In the spirit of thanksgiving, let me start by thanking all the active commenters on my blog: you are always very quick to point out typos, flaws and references to literature I overlooked.
This post is basically a follow-up my earlier post, “GANs are broken in more than one way”. In this one, I review and recommend some additional references people pointed me to after the post was published. It turns out, unsurprisingly, that a lot more work on these questions than I was aware of. Although GANs are kind of broken, they are also actively being fixed, in more than one way.
This was talked about before
In my post I focussed on potential problems that arise when we apply simultaneous gradient descent on a non-conservative vector field, or equivalently, a non-cooperative game.
These problems have been pointed out before by a number of authors before. As one example, (Salimans et al, 2017) talked about this and in fact used the same pathological example I used in my plot: the one which gives rise to the constant curl field:
Pfau and Vinyals (2016) pointed out connections between GANs and actor critic methods. GANs and actor-critic methods are both notoriously hard to optimize, and the authors argue that these difficulties arise because of the same reasons. This means that two sets of people have been struggling to solve the same underlying problems, so it is reasonable to hope that we can learn from each other’s innovations.

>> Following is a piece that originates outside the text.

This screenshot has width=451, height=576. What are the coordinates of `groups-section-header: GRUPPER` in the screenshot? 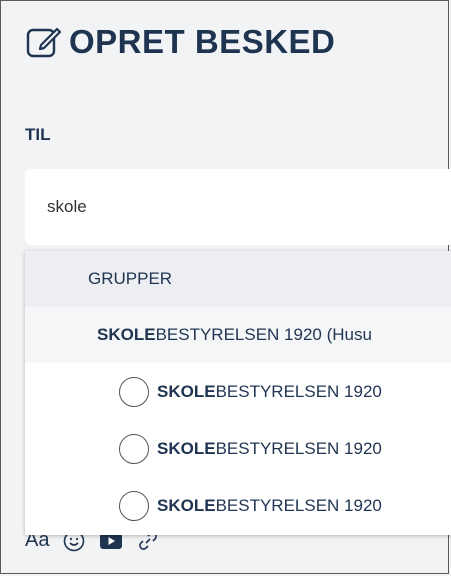 It's located at (238, 279).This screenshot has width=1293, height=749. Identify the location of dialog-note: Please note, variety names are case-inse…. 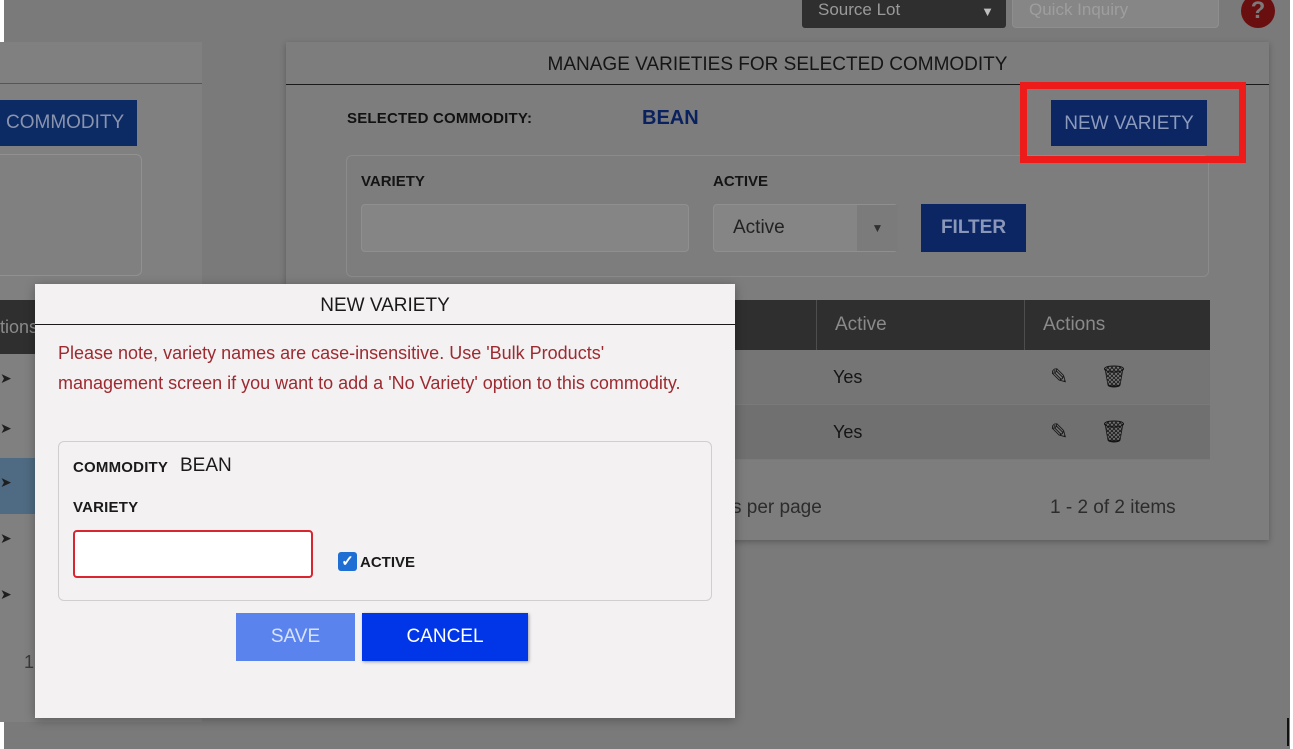
(370, 368).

We don’t always use simultaneous gradient descent
Many people pointed out that when using different variants of GANs, we don’t actually use simultaneous gradient descent. Notably, in WGANs, and also often in normal GANs when using instance noise, we always optimize the discriminator until convergence before taking a step with the generator. This nested-loop algorithm has very different behaviour compared to simultaneous gradient descent. Indeed, you can aruge it converges inasmuch as the outer loop which optimizes the generator can be interpreted as vanilla gradient descent on a lower bound. Of course this convergence only happens in practice if the optimal discriminator is unique with respect to the generator, or at least if the solution is stable enough to assume that the outer loop indeed evaluates gradients of a deterministic scalar function.
(Heusel et al, 2017) propose another optimization strategy relying on updating the discriminator and generator at different time scales/learning rates. The authors prove that this algorithm always converges to a local Nash equilibrium, and this property holds even when using the Adam optimizer on top. This algorithm was later used successfully for training Coulomb GANs.

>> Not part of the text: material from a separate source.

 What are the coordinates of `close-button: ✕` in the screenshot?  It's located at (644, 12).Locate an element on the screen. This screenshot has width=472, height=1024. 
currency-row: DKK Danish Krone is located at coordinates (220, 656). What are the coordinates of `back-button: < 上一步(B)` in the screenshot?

Gradient Descent GAN optimization is locally stable
In another great NIPS paper (Nagarajan and Kolter, 2017) study convergence properties of simultaneous gradient descent for various GAN settings. Using similar apparatus to the Numerics of GAN paper, they show that simultaneous GD is actually stable and convergent in the local neighborhood of the Nash equilibrium. On the other hand, it is also shown that WGANs have non-convergent limit cycles around the equilibrium (these are vector fields that make you go around in circles, like the example above). So, in WGANs we have a real problem with gradient descent. Based on these observations the authors go on to define regularization strategy that stabilizes gradient descent. Highly recommended paper.